Problem description:
Reproduce the data below with "Open" swapped for "Expand" and nothing else altered, omitting the pictures.

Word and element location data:
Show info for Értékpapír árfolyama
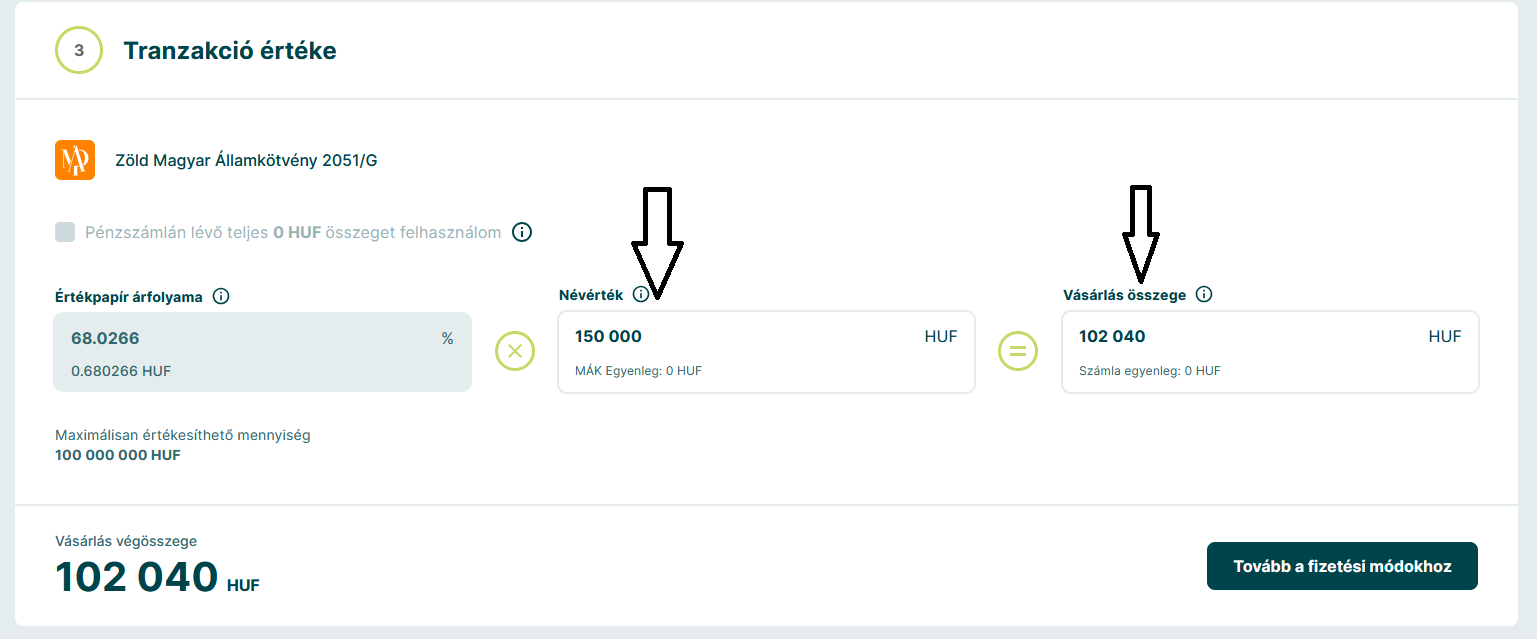The image size is (1537, 639). click(x=222, y=296)
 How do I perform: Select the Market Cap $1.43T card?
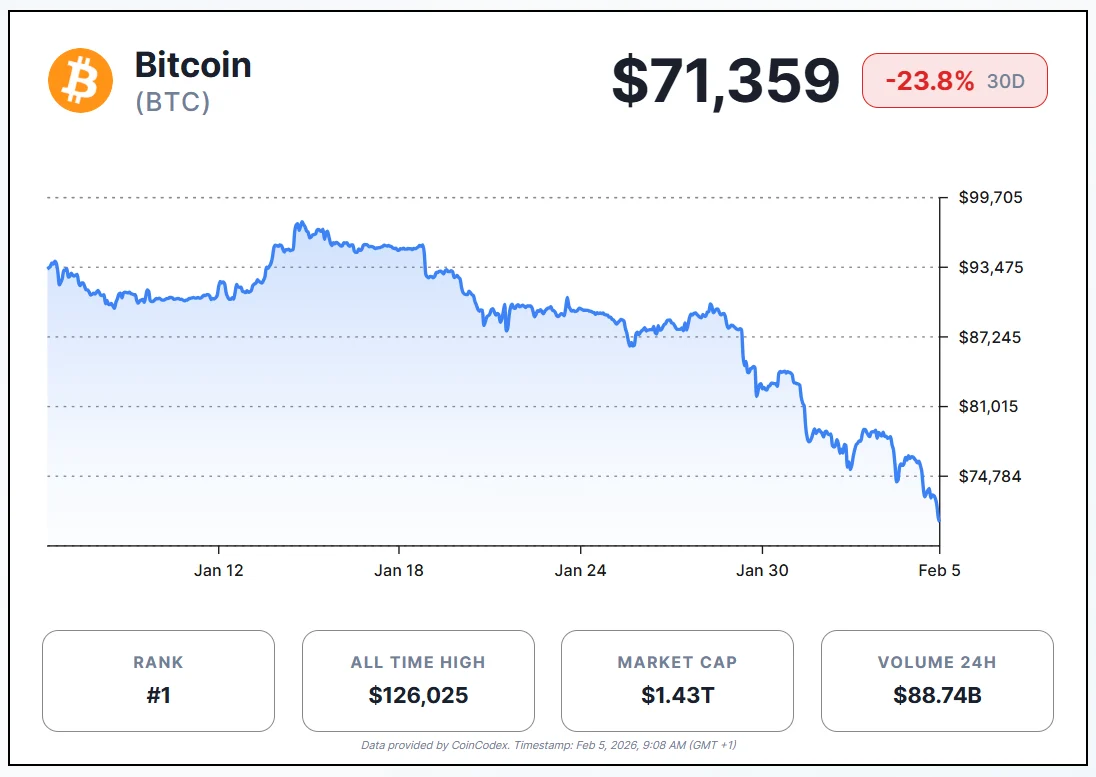pyautogui.click(x=677, y=680)
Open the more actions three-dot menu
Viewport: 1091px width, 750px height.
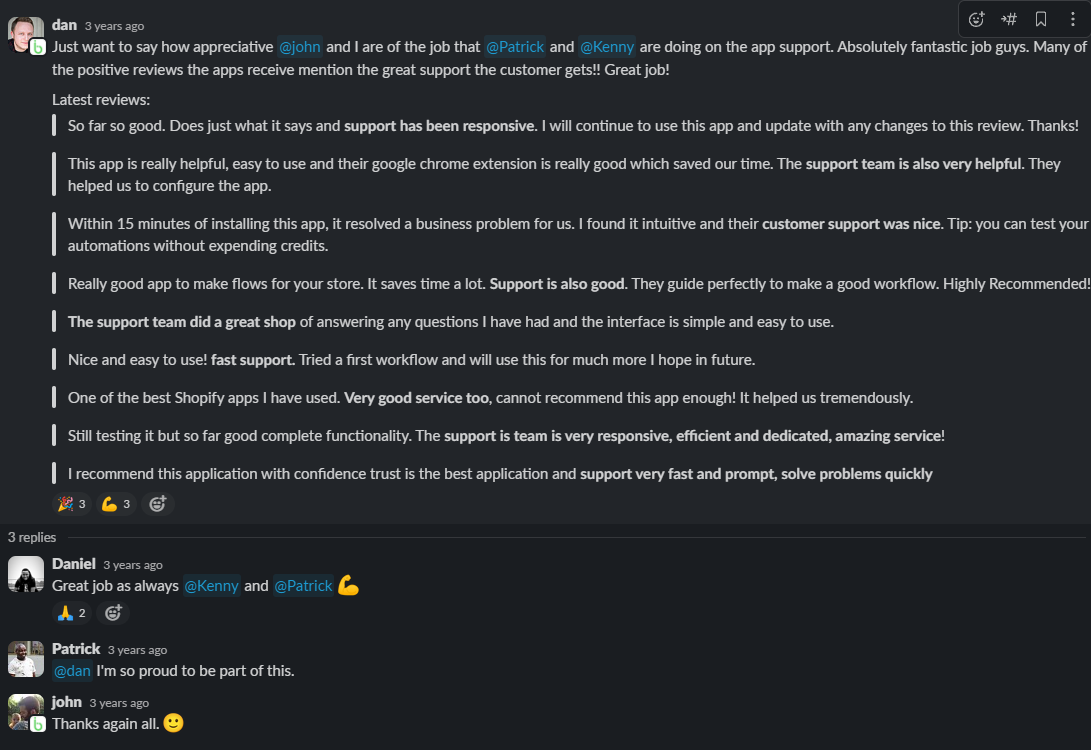pos(1072,19)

Exercise output:
Show info for Értékpapír árfolyama
The image size is (1537, 639). click(x=222, y=296)
 How do I perform: Select the Market Cap $1.43T card?
pyautogui.click(x=677, y=680)
Expand the more actions three-dot menu
Viewport: 1091px width, 750px height.
pos(1072,19)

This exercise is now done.